When
I first began looking at the word, consideration with the intention of
redefining it into a living word, a word that I am able to physically live (as
a physical doing) in relation to and in support of myself and all others, I
ended up basically projecting it onto my
reality from a point of superiority, as though consideration “in its proper
definition” were something that I gave or did unto others based on my
assessments of “their” situations, needs, flaws and so on - kind of like
justifying my judgment of myself as superior, them as inferior and then pushing
myself to be kinder to them, supposedly in consideration for them. Well, as my
first attempts to redefine and live the word “consideration” didn’t work out so
well, I’m back at it.
In
looking back, I initially felt quite good about myself, magnanimous to be
precise.

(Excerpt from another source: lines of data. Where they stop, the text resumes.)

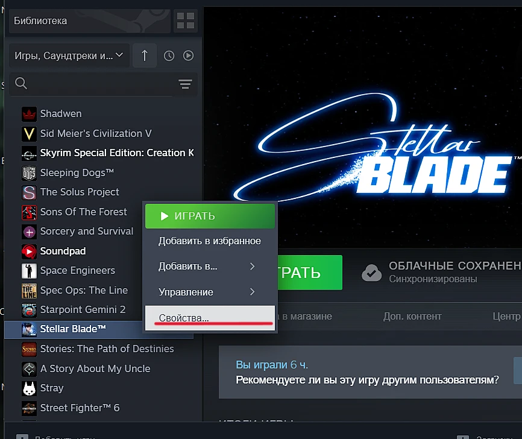Click the ready-to-play circular play filter icon
The image size is (522, 439).
click(188, 55)
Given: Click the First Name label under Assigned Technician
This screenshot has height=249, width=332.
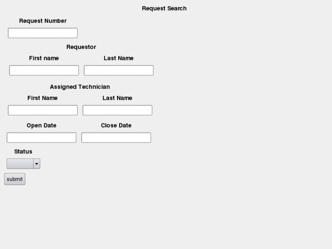Looking at the screenshot, I should pos(42,98).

However, the more I experimented with my newly designed application of
consideration, the more I began to
notice that the feedback I was getting from others was not of consideration for
them, but of opposition and in some cases condescension towards me from a point
of righteousness. I was like, where the hell is that coming from?
Well,
if there’s one thing I’ve learned from the Desteni I Process
about myself and self-change, it’s that all my internal experiences, thoughts,
feelings, emotions, etc., actually
originate from within myself based on how I’ve accepted and allowed myself to
define and be defined by the ups and downs of energetic experiences infinitely
cycling back and forth between the positive and negative. Yea, being a human
“being” really is insane; however, as we are each also within and as the human
“physical” bodies of “mankind,” we therefore also have the unique opportunity
to change ourselves once and for all by redefining ourselves into and as living
words - as was apparently suggested thousands of years ago.
Getting
back to consideration: in noticing myself reacting as though someone were
righteously condescending towards me while I was attempting to be considerate
in relation to them, I realized that I had to step back for a moment and
investigate what had gone wrong with my redefined application of the word,
consideration.
As
it turns out, I hadn’t really redefined “consideration” at all. Instead, I had
just inserted that word into the definition of other words that I had
redefined, which as far as the AI of the mind consciousness system was
concerned, amounted to little more than an obstacle that it could simply go around
- kind of like an “if this then perhaps that” program reroute...
Almost
two weeks since I began writing this post and after writing out and discussing
this point with another person, editing what I had written and writing some
more, I still think I’m thinking a little two much into it - as though
consideration has to be some magic formula or instruction to deprogram me with,
instead of a kind of empathy wherein I imagine myself standing in the shoes of
another for the purpose of deciding how best to relate to the other based on my
understanding as well as my perception of where we are.
I
guess that, consideration (of myself as well as another) simply involves
self-honestly looking into me to see if and where I am participating in any
form of judgment, letting go of those points of judgment for a moment to
consider or imagine (as a form of empathy) how I might care to have someone
stand in relation to me if I were standing in that person’s shoes.
Consideration:
● Practically utilizing my mind
consciousness system (as a form of empathy) to decide how best to stand in
relation to others.
○ First, I look into me to see
if and where I am holding onto and/or creating points of judgment and then I
let go of that judgment.
○ Secondly, I empathize or imagine myself standing in their shoes
within and as the question, how would I care to be assisted and supported if I
were standing in their shoes?
○ Finally, I physically stand
as that point of consideration in relation to another/others; herein becoming
the living word, consideration.
I’ll
put this word to the test and report my results in a later blog post.